*** THE DATA

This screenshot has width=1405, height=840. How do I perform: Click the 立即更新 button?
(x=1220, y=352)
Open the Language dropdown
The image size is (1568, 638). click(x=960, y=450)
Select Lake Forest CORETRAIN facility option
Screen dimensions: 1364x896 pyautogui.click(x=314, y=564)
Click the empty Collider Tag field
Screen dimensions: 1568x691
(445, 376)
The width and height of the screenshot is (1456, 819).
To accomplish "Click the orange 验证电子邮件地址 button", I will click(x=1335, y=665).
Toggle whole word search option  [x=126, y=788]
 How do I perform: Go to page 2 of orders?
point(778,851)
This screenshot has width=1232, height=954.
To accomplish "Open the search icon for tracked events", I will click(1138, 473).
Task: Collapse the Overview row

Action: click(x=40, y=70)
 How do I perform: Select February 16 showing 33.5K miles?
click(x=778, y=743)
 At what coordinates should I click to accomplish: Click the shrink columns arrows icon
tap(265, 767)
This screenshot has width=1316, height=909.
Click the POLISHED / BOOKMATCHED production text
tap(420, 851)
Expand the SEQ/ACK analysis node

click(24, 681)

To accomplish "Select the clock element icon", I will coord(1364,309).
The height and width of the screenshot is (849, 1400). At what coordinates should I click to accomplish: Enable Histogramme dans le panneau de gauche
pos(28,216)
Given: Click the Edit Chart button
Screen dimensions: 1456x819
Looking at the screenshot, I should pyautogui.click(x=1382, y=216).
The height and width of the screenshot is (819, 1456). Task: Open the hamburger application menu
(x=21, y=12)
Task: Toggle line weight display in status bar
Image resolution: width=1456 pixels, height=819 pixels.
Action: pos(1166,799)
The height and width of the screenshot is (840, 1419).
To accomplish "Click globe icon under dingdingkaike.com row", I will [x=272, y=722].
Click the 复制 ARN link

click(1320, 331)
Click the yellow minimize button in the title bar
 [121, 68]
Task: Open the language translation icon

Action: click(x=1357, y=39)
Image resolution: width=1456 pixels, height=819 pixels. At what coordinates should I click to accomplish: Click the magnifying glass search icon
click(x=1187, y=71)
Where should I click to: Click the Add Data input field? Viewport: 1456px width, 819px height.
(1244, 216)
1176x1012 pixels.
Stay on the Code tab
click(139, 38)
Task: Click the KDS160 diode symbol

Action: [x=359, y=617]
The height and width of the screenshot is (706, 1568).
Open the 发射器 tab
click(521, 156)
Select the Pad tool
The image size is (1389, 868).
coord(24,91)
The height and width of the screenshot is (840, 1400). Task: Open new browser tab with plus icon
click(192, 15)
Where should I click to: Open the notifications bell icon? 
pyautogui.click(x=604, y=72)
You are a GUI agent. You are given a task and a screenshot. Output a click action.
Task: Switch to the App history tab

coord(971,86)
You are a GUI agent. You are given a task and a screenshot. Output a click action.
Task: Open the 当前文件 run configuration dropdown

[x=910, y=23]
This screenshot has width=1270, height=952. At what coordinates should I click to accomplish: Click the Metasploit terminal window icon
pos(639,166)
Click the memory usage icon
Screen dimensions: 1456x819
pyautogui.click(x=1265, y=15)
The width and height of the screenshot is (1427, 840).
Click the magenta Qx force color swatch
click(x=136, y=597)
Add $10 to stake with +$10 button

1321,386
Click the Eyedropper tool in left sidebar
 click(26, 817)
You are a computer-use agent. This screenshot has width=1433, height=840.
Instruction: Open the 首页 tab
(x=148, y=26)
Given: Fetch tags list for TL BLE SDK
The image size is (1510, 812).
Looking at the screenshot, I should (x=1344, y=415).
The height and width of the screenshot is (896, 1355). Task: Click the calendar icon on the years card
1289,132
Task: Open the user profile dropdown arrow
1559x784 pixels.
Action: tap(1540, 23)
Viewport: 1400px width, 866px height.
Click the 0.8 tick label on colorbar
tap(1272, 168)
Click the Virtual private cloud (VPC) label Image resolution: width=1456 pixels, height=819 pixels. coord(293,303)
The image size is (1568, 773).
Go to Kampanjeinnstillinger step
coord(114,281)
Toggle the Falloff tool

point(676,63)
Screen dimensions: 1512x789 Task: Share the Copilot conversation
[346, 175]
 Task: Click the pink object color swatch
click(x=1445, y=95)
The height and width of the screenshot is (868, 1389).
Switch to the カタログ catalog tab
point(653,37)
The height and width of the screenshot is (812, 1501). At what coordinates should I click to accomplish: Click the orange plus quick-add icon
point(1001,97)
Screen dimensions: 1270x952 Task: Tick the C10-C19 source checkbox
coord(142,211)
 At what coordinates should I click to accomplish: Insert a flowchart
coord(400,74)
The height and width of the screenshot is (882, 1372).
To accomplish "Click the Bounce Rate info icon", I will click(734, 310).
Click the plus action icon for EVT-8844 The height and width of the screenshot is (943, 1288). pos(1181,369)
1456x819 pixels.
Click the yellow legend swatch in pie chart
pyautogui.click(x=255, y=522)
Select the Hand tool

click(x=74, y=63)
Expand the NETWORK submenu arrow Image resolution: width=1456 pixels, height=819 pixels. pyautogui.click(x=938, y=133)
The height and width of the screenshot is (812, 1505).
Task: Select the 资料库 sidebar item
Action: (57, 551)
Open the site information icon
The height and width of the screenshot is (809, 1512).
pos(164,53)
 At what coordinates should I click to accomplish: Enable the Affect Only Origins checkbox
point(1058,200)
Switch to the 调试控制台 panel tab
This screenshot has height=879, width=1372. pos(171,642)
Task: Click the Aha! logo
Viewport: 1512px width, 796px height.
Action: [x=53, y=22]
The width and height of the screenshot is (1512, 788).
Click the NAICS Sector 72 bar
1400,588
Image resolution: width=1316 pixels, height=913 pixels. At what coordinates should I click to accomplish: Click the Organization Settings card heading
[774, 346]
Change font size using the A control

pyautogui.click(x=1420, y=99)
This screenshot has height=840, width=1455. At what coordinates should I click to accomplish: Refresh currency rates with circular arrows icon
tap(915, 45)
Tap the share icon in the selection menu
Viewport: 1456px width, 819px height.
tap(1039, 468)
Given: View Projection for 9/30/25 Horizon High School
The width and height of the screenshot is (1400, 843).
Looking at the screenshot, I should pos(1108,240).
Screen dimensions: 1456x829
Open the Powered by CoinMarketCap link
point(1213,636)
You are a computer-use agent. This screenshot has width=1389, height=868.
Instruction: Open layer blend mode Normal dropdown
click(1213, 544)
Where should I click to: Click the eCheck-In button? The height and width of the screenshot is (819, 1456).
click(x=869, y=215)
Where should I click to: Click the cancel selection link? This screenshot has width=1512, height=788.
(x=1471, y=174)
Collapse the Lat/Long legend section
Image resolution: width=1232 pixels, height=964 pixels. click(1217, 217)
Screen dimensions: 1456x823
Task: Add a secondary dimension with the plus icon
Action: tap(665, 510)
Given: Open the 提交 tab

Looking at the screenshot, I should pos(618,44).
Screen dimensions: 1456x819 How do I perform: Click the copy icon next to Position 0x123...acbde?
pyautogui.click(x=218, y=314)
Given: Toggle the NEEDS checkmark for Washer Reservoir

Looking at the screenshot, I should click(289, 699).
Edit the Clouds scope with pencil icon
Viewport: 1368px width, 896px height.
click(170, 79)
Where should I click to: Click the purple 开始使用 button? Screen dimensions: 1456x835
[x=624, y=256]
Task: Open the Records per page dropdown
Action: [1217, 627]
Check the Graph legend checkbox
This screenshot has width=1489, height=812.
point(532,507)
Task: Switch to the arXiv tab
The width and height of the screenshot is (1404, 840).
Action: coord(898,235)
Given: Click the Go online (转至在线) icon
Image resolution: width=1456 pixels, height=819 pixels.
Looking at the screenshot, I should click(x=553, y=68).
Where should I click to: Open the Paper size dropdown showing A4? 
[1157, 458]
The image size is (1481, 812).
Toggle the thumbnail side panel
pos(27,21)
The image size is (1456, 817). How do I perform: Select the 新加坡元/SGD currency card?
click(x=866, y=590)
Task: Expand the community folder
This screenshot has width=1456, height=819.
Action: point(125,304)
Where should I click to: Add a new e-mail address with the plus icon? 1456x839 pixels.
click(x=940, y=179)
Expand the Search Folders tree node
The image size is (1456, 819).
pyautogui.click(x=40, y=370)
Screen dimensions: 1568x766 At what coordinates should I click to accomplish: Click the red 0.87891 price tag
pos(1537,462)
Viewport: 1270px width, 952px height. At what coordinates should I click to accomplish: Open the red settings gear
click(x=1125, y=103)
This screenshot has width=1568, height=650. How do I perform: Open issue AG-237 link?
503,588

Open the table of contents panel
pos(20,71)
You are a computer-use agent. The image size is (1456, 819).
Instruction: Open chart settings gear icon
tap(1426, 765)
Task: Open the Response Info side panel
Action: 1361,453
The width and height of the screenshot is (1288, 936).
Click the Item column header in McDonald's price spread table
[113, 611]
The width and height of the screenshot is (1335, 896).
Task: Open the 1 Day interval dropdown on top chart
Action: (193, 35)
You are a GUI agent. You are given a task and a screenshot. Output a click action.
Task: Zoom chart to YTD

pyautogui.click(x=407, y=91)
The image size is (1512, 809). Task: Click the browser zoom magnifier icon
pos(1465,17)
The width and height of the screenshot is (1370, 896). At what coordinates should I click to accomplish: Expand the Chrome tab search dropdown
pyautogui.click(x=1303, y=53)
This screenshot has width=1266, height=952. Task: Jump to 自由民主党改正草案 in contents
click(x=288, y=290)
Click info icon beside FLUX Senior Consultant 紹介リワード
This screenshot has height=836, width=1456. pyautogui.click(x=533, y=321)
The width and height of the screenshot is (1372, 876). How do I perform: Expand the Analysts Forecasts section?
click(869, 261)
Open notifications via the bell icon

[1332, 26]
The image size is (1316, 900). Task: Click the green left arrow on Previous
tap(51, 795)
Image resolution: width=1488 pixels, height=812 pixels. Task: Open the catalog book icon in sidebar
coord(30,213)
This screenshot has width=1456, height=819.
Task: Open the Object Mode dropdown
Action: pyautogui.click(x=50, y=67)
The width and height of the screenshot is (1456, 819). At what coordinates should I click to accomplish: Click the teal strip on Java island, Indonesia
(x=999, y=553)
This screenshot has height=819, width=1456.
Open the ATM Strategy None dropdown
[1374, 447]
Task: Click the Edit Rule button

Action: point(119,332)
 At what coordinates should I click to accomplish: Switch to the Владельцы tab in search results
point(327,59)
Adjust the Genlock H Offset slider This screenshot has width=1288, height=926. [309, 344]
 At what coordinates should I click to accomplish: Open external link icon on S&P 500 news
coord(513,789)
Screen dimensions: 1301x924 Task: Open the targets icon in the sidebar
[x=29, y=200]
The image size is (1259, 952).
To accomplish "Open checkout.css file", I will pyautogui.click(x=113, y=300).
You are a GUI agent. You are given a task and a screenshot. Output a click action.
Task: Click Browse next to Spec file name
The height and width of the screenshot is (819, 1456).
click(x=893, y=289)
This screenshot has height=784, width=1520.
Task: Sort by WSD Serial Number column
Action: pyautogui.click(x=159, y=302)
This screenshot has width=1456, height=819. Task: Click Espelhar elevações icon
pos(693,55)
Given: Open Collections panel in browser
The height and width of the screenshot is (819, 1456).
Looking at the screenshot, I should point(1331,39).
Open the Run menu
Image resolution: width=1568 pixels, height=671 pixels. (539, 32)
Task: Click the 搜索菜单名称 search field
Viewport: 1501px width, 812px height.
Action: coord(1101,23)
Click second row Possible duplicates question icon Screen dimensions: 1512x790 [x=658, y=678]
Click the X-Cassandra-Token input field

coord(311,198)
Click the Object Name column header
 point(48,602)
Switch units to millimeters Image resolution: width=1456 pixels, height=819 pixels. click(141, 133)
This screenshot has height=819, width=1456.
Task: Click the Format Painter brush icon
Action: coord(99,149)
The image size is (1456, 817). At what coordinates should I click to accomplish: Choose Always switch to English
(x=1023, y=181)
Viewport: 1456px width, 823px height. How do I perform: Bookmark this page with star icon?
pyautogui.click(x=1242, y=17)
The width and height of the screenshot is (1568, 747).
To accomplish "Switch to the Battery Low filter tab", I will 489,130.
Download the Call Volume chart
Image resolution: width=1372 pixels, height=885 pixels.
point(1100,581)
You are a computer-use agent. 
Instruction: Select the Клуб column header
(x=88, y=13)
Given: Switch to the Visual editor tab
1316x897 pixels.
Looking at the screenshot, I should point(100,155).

******

## WORK INSTRUCTIONS
In the listing above, find the line holding "The height and width of the screenshot is (812, 1501)." and the line holding "The height and width of the screenshot is (882, 1372).", then output those two lines and every line between them exactly.

## WRITTEN RESPONSE
The height and width of the screenshot is (812, 1501). At what coordinates should I click to accomplish: Click the orange plus quick-add icon
point(1001,97)
Screen dimensions: 1270x952 Task: Tick the C10-C19 source checkbox
coord(142,211)
 At what coordinates should I click to accomplish: Insert a flowchart
coord(400,74)
The height and width of the screenshot is (882, 1372).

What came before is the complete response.